SELECTED PASSAGE:

On New Potatoes
An Irish food calendar
Go mbeirimid beo ar an am seo arís” (That we may be alive at this time again).
There are few foods in Ireland as humble as the new potato, and yet few arrive with such quiet ceremony. They don’t arrive not a feast day or government proclamation, but with the first real turn of summer: late May if the year is kind, but by June and July the taste is there to be savoured. The skin is loose and thin, and it comes away under your thumb, something that fascinated me as a child. The potato itself is small, waxy, almost sweet, and needs very little from the cook: water, salt, and good butter.
To eat them is to taste the beginning of the Irish summer.
In the old agricultural year, the potato was not merely a vegetable but a measure of time, and hence, survival. In the Dúchas Schools’ Collection, the work of potato growing is described in intimate detail: the cutting of seed potatoes, the care taken that each piece had an “eye”, the opening and closing of drills, the use of farmyard manure, the later moulding of the young plants.

INFORMATION GIVEN:
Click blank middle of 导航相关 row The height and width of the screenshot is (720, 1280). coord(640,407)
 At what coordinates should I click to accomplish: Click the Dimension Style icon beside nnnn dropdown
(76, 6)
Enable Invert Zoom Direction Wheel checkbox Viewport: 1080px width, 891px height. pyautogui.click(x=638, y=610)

* * *

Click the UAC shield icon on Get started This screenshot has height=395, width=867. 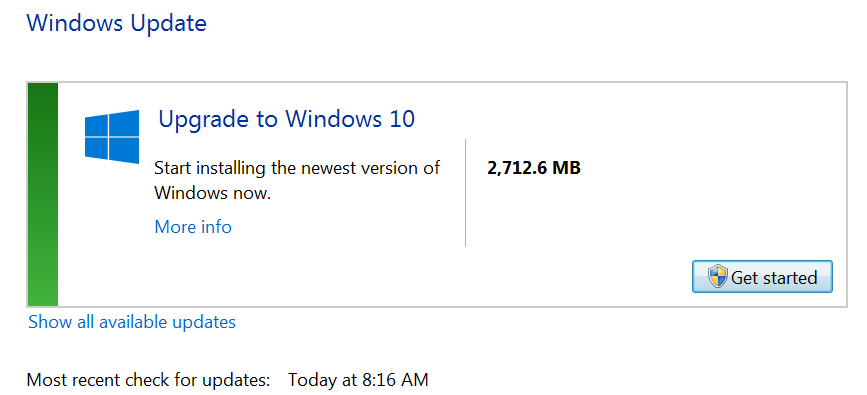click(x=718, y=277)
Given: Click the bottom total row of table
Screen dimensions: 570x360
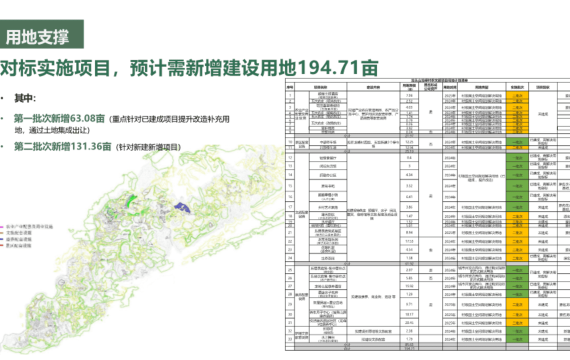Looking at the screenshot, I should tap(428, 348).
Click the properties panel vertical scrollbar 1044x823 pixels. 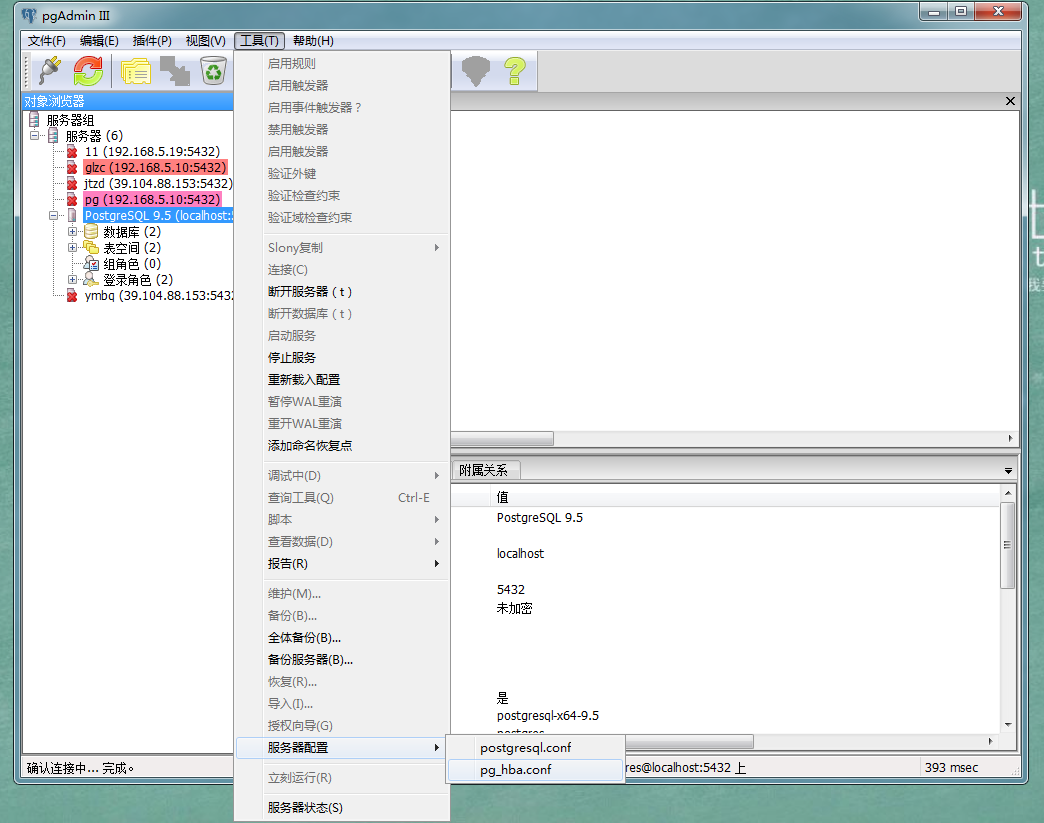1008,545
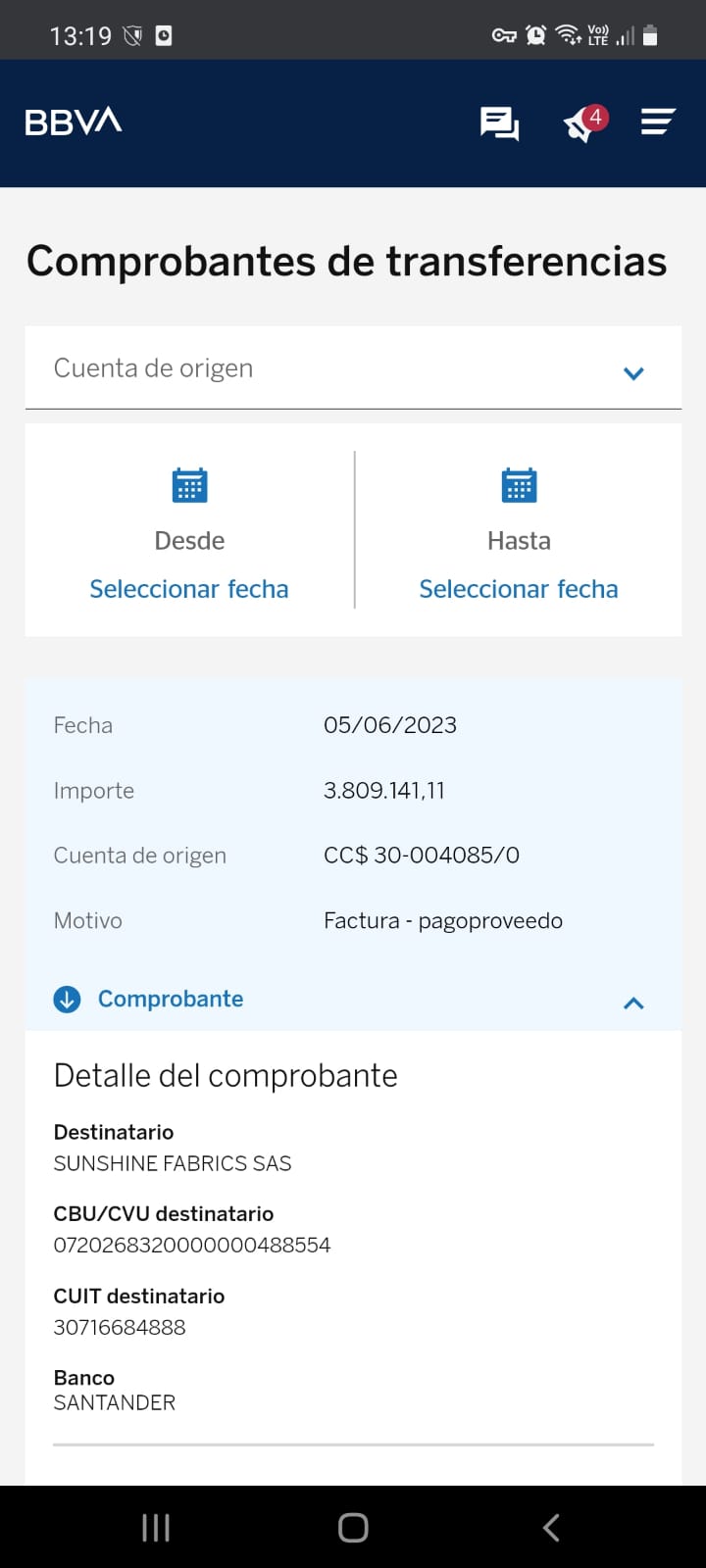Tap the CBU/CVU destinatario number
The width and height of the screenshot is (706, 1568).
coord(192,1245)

SET PROBLEM:
Reproduce the passage on new potatoes above word for word, starting at "In the old agricultural" and ending at "the young plants.".

ANSWER FOR THE TASK:
In the old agricultural year, the potato was not merely a vegetable but a measure of time, and hence, survival. In the Dúchas Schools’ Collection, the work of potato growing is described in intimate detail: the cutting of seed potatoes, the care taken that each piece had an “eye”, the opening and closing of drills, the use of farmyard manure, the later moulding of the young plants.